Another possible method is by creating a hydrophobic surface, such that the contact area between the virus and the surface decreases, see Fig. 1b. These types of surfaces have anti-biofouling properties due to their micro-/nano-scale topography that entraps air in the cavity, thereby reducing further adhesion of bacteria (Siddiquie et al. 2020). A typical micro-/nano-scale with microscopic texture (pillar) of height 5 μm and spacing 40 μm, superimposed with nano-scale structures of periodicity 800–900 nm fabricated using femtosecond laser on steel substrate is shown in Fig. 2a. Figure 2b shows a plain steel surface to compare with textured surface for their anti-biofouling properties. The plain surface with contact angle 93° has larger number of bacteria adhered (see Fig. 2b), as compared to the multiscale surface, as shown in Fig. 2a. The ability to entrap air in between the structures in the multiscale surface has reduced the adhesion of E. coli. Since the average size of bacteria is 2 μm, sub-micron topography on the surfaces tends to impart them anti-biofouling properties (Whitehead et al. 2006). In the case of COVID-19, the diameter of virus is 60–140 nm with crone like spikes of size 9–12 nm (Zhu et al. 2020). Therefore, a surface topography with height and spacing less than 60 nm will possibly decrease contact between the virus and surface effectively, thereby minimizing the adhesion of virus on them.

Fig. 2
figure 2

Effect of surface texturing on anti-biofouling properties: a reduced adhesion on multiscale surface with contact angle = 142°; b adhered E. coli (green) on plain surface with contact angle = 93°, along with SEM image (scale bar 25 μm) (Siddiquie et al. 2020) (color figure online)

Figure 3a shows a decrease in of living cells due to the damage caused by lipid peroxidation (Sayes et al. 2005). The effect of surface roughness and contact angle was examined to check adhesion of E. coli (bacteria), see Fig. 3b (Siddiquie et al. 2020). The decrease in number of bacteria adhered to the nano- and multiscale treated surfaces is due to two reasons. First, due to a decrease in contact area, the microbial adhesion also decreases. Second, if the height and spacing of the topography is less than the size of bacteria or virus, then the surface peaks will pierce the envelope and, hence, the surface will act as antibacterial or antiviral. From the results in both Fig. 3a and b, a decrease in the adhered cells is observed, either by deteriorating the membrane or by reducing adhesion. Matsumoto et al. (2019) prepared hydrophobic sintered ceramic with La2Mo2O9 powder, which is toxic to microbes as well as is hydrophobic. Figure 3c shows the reduction of bacteria (E. coli) as well as virus (bacteriophage Qβ) on La2Mo2O9 ceramic with respect to time.

Fig. 3
figure 3

a Linear decrease in no. of cell with lipid layer, due to lipid peroxidation by fullerene C60 (Sayes et al. 2005); b decrease in number of bacteria due hydrophobic surface (Siddiquie et al. 2020); c decrease in E. coli (bacteria) and bacteriophage Qβ (virus) due to hydrophobic (Matsumoto et al. 2019).

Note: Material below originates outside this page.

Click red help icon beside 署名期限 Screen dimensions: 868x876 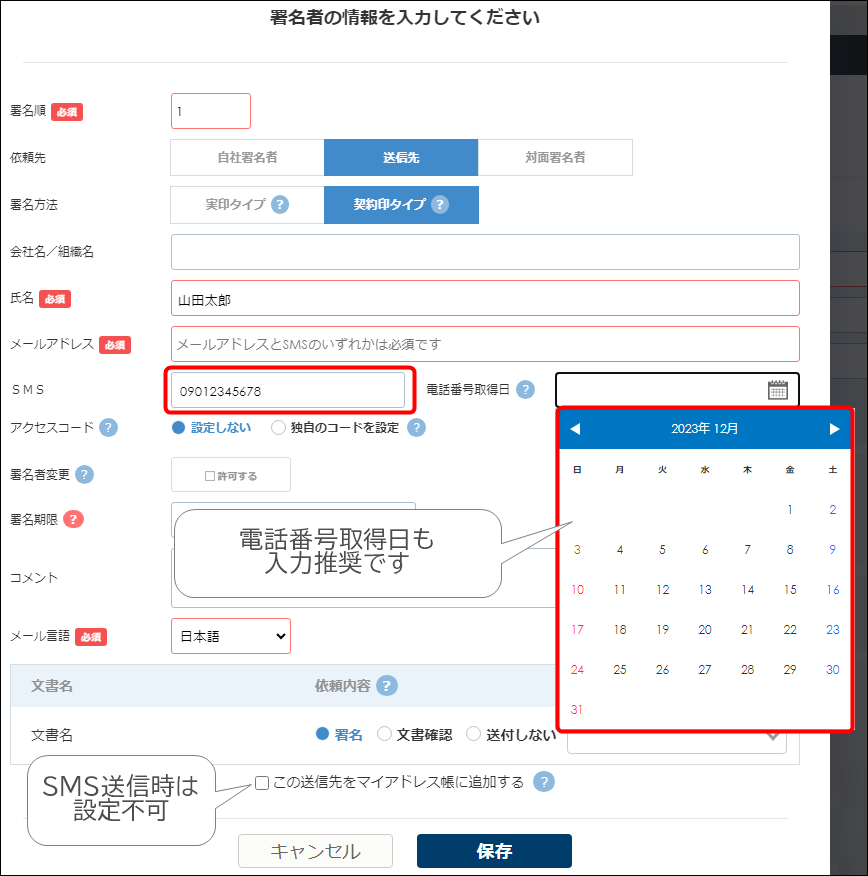pyautogui.click(x=73, y=519)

It is concluded from the above discussions that both types of surfaces, i.e., hydrophobic as well as nanocarbon-coated, demonstrate beneficial decrease in the surface stability for COVID-19. The surfaces coated with nanocarbon with particles of average size of 60 nm will be helpful in two ways. They will create a hydrophobic surface with minimum contact area and will also be toxic to lipid layer of the virus.


This paper presents various causes of transmission of COVID-19, with a brief discussion on structural protein present in the virus. The lipid layer present in the COVID-19 can be inactivated by the surfaces coated with nanocarbons. The UVA-illuminated nanocarbon helps in lipid peroxidation. Another aspect of inhibiting transmission is to decrease attachment of the virus by creating hydrophobic surfaces. In this context, fabrication of micro-/nano-multiscale textured surface could decrease surface stability for COVID-19. These surfaces will minimize adhesion by reducing contact area between the virus and the surface. Also, coating with activated fullerene C60 with size less than 60 nm will generate a hydrophobic surface, which will have the property to inactivate the lipid layer of COVID-19.